The mystery of Yorkshire

Where better than the United Kingdom to immerse yourself in mysteries? As part of the Smithsonian's Mystery Lover's England and Scotland tour, I'm doing just that -- getting quite the literary education while visiting some of the most beautiful countryside anywhere. Our base for now if the Majestic Hotel in Harrogate (North Yorkshire), a turn-of-the-century grand spa hotel.

Study leader Carol Kent, a former Georgetown University professor, has presented us with first-rate classes on gothic literature (think horror, the supernatural, a brooding atmosphere and the macabre) and how some modern authors "defang" the gothic by turning it on its head (authors Robert Barnard, Reginald Hill).

We've had some wonderful guest speakers as well -- authors Staurt Pawson, Ann Cleeves and Martin Edwards formed a panel on why the North of England is so hospitable to mysteries.
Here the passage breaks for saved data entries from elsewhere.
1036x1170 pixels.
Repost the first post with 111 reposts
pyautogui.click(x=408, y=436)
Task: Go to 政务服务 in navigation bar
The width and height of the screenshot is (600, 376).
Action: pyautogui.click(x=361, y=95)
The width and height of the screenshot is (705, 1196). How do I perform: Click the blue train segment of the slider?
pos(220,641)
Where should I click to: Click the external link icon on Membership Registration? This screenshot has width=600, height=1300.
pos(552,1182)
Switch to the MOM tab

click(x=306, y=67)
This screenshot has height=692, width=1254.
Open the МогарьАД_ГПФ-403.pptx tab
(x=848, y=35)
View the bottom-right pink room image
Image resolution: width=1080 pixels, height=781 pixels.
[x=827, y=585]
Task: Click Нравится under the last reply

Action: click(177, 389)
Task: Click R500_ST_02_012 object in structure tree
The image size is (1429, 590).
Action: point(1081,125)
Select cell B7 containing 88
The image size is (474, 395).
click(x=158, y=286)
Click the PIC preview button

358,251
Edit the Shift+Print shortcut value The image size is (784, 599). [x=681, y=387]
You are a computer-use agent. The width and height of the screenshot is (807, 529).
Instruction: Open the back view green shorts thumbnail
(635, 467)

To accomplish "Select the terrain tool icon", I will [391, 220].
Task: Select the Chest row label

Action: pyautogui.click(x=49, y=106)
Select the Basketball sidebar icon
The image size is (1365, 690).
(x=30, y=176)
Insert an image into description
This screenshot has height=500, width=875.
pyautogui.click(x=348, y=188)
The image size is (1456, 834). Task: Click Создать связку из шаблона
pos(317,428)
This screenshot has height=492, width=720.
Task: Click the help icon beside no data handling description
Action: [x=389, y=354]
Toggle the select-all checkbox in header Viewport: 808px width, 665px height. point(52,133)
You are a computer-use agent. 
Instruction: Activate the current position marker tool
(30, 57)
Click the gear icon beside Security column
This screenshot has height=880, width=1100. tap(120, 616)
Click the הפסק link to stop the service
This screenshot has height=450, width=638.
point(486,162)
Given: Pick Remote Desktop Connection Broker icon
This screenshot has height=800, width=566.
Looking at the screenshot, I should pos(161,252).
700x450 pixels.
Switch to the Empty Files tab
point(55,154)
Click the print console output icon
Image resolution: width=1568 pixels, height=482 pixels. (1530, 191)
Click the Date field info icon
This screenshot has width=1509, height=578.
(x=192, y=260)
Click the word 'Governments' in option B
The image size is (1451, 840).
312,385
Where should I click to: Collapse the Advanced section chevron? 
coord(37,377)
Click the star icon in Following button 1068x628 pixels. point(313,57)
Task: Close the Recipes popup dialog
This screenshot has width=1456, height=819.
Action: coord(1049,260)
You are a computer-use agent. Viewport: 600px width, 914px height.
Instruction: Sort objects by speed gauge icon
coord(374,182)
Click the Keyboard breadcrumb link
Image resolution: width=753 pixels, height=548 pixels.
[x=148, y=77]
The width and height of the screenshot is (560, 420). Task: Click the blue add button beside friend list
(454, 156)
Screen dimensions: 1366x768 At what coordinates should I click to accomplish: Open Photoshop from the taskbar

For Cleeves, one explanation is that the south has become populated by wealthy newcomers who don't spend their time peeking out windows to see what their neighbors are doing. But in the north, there's more seclusion -- and more noisy neighbors. The landscape helps as well -- the moors and dales of Yorkshire have been inspiring writers since the Bronte sisters.

Cleeves and Martin have novels coming out soon -- watch for them! And if you aren't a Pawson fan yet, his Insp. Charlie Priest is one of the best characters today in detective fiction.